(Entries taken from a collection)
────────────────────────────────────────

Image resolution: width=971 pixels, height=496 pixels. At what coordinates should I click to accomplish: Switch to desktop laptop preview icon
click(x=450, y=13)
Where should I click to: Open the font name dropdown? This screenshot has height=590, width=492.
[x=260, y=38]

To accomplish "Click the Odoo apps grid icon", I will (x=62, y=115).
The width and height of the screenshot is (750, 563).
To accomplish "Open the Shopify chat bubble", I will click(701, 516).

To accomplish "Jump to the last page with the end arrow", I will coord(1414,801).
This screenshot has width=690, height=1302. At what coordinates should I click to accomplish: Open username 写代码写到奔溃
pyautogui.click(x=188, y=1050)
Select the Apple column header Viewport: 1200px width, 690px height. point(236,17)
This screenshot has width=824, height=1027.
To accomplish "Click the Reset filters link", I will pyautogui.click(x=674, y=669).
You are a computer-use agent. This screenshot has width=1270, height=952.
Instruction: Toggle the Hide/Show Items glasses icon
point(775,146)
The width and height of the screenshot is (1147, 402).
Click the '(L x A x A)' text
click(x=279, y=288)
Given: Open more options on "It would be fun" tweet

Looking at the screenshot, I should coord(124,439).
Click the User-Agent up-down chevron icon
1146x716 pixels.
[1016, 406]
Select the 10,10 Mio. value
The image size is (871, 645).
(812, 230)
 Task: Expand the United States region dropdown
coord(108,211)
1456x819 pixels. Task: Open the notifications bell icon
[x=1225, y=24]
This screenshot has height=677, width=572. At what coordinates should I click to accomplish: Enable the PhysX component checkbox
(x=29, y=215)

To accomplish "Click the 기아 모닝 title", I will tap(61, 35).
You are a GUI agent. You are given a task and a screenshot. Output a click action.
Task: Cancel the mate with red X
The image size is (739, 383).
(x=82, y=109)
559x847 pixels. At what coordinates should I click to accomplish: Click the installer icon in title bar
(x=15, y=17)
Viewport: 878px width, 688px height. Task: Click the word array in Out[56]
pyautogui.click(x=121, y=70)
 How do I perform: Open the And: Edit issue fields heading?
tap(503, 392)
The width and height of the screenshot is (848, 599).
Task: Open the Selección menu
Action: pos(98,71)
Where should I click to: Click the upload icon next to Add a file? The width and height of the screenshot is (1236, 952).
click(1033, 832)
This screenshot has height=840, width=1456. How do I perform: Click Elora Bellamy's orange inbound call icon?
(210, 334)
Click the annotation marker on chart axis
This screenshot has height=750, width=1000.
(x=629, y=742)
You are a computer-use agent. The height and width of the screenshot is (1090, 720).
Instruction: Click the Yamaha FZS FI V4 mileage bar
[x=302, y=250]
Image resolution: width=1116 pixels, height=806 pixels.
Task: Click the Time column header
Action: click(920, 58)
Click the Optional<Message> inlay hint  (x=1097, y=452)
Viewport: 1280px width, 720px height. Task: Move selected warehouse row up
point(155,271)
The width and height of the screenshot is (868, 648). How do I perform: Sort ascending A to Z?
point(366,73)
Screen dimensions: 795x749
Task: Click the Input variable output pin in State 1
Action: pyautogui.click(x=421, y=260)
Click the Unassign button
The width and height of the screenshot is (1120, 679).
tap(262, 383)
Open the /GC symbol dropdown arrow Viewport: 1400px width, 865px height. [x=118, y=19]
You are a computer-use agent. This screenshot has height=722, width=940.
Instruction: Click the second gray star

────────────────────────────────────────

Problem to solve: Please echo the lines of the material between the line containing "I will coord(1414,801)." and the line containing "will pyautogui.click(x=674, y=669).", inclusive, and nothing else.

Answer to the task:
To accomplish "Jump to the last page with the end arrow", I will coord(1414,801).
This screenshot has width=690, height=1302. At what coordinates should I click to accomplish: Open username 写代码写到奔溃
pyautogui.click(x=188, y=1050)
Select the Apple column header Viewport: 1200px width, 690px height. point(236,17)
This screenshot has width=824, height=1027.
To accomplish "Click the Reset filters link", I will pyautogui.click(x=674, y=669).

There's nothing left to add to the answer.